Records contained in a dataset
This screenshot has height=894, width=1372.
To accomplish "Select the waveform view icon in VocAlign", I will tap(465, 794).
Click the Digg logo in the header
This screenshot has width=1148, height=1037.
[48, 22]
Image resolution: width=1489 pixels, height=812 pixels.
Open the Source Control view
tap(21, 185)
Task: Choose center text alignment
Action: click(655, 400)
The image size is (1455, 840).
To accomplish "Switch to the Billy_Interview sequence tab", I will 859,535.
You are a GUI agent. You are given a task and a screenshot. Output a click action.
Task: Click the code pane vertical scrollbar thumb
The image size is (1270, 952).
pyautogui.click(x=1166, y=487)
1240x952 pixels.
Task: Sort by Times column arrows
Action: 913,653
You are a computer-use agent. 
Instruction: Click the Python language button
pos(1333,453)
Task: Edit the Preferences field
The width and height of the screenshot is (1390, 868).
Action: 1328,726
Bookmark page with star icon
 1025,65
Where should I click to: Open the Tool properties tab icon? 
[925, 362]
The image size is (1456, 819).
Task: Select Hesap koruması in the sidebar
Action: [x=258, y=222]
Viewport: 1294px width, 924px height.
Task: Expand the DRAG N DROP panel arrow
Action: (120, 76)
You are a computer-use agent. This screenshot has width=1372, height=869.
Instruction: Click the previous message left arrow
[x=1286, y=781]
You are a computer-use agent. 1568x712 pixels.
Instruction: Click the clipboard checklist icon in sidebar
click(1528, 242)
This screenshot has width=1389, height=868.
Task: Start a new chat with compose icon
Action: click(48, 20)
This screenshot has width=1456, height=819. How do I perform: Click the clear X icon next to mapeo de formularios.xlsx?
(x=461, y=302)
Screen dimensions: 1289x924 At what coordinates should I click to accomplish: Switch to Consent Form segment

What to produce: Set down only the lines from the line with "Instruction: Click the previous" through the last line of the data above, keeping both the first and the last.

Your solution:
Instruction: Click the previous message left arrow
[x=1286, y=781]
You are a computer-use agent. 1568x712 pixels.
Instruction: Click the clipboard checklist icon in sidebar
click(1528, 242)
This screenshot has width=1389, height=868.
Task: Start a new chat with compose icon
Action: click(48, 20)
This screenshot has width=1456, height=819. How do I perform: Click the clear X icon next to mapeo de formularios.xlsx?
(x=461, y=302)
Screen dimensions: 1289x924 At what coordinates should I click to accomplish: Switch to Consent Form segment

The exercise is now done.